In 1923, the Beydoun family inaugurated Amlieh, the first school originating from the Lebanese Shiite community. In this narrative, This is Beirut delves into the history of this institution and engages with the family behind it. As early as the 19th century in Syria, the family viewed the mission of “educating the masses” as a “divine calling.”
From Damascus to Beirut, from generation to generation, for over a hundred and fifty years, the Beydoun family has been dedicated to education. It was in Damascus that Hajj Youssef Mohammed Beydoun, born in 1840, laid the foundation for the Beydoun family's reputation and educational mission throughout history.
A Divine Calling
Born into a modest family, Youssef Mohammed Beydoun learned the rudiments of reading and writing at the age of six from a religious dignitary.
Demonstrating dynamism and entrepreneurship, Youssef Mohammed Beydoun laid the first milestone of his educational work in Damascus by financing the opening of a school for boys. His success in business and his initiative in education brought him rivalries and jealousy, leading him to leave Damascus with his family in 1892 and settle permanently in Beirut. In 1900, during a visit to Damascus, he launched a pioneering, even revolutionary, initiative for his time: the opening of a school for girls named "el-Youssefiya," after himself. In 1923, during another visit to Damascus, he personally financed the acquisition of a large building to house the school he had opened a few years earlier.
The former deputy of Beirut, Mohammad Youssef Beydoun, described this pedagogical vocation as a "divine calling," "imparted by the Almighty" to his family, hence the need to transfer this mission to Lebanon after leaving Damascus.
Amlieh
Youssef Mohammed Beydoun passed away in Beirut in 1927, leaving behind a rich legacy that he fairly bequeathed to his children.
His children, especially Mohammed and Rachid, inherited from their father a generous heart, selflessness, and a propensity to help the disadvantaged. In 1923, Mohammed was deeply moved by seeing Shiite children working in the center of Beirut as shoe shiners, porters, or newspaper sellers. Most of these adolescents came from impoverished families from Jabal Amil in south Lebanon, and were forced to engage in such tasks instead of going to school to provide even modest incomes for their parents.
Mohammed Beydoun was determined to do everything possible to educate these children. In collaboration with affluent Shiites, especially from the south, he founded, in 1923, the Muslim charity association Amlieh, with the aim of combating illiteracy and opening schools to provide education to disadvantaged children. He thus laid the foundation stone of the future network of Amlieh schools, which would expand year by year in several neighborhoods and sectors.
Rachid Beydoun, a Lebanese Life

Mohammed passed on the torch of his ambitious educational project to his brother, Rachid, in 1925. Through extensive fundraising efforts, Rachid managed to purchase land in Ras El Nabeh, where he built two classrooms and a third service room, constituting the nucleus of the first Amlieh primary school, which became operational in 1928.
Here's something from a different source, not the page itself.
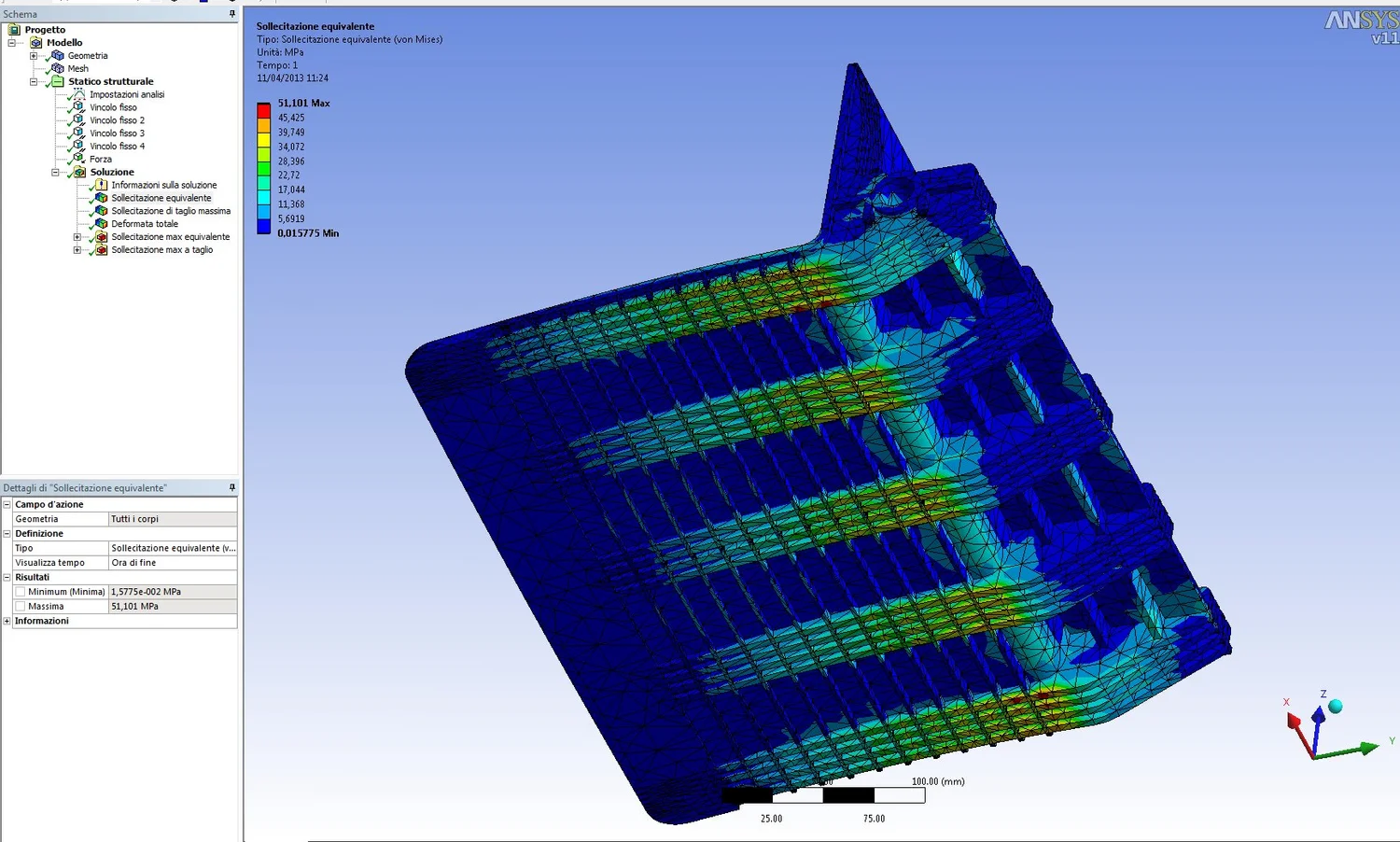Enable the Massima checkbox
Rachid Beydoun's first initiative was to bring, or rather compel, children working in Beirut's center to join this primary school. In order to "free" these adolescents from their tasks, he directly paid their parents the weekly earnings their children provided.
In the 1930s, Rachid Beydoun, who had meanwhile been elected deputy of south Lebanon in 1937, denounced, as a parliamentarian, the lack of interest of the French mandate authority in the education of Shiite children. The then High Commissioner offered to provide the required teachers if he managed to rent even just two classrooms in villages in peripheral regions. Rachid Beydoun managed to set up no fewer than 47 primary schools in south Lebanon and the Bekaa in record time in 1937, thus establishing the first network of Amlieh schools in the country. A prominent Lebanese, Rachid Beydoun was one of the seven people who signed the first Lebanese flag.
However, Rachid Beydoun refused to limit his educational project to primary classes; he wanted to extend it to complementary and secondary cycles. In order to secure the necessary funds for these projects, Rachid Beydoun made several trips to Africa to collect donations from the Lebanese diaspora and establish partnerships.
Rachid Beydoun passed away in September 1971 after consolidating the presence and sustainability of the Amlieh schools, thanks to his dynamism and dedication, but also due to a rich political career that led him to the highest levels of the state.
Against All Odds
From 1973 to 2016, the leadership of Amlieh was in the hands of the late Mohammad Youssef Beydoun, former deputy of Beirut, who passed away in December 2023. Besides his political career, he steadfastly upheld the institution despite the multiple crises Lebanon has faced since 1975: the internal Lebanese wars, Israeli invasions, and the 2006 war.
Today, the legacy of Amlieh persists: Youssef Beydoun, son of the former deputy of Beirut, ensures the continuity of Amlieh and its message.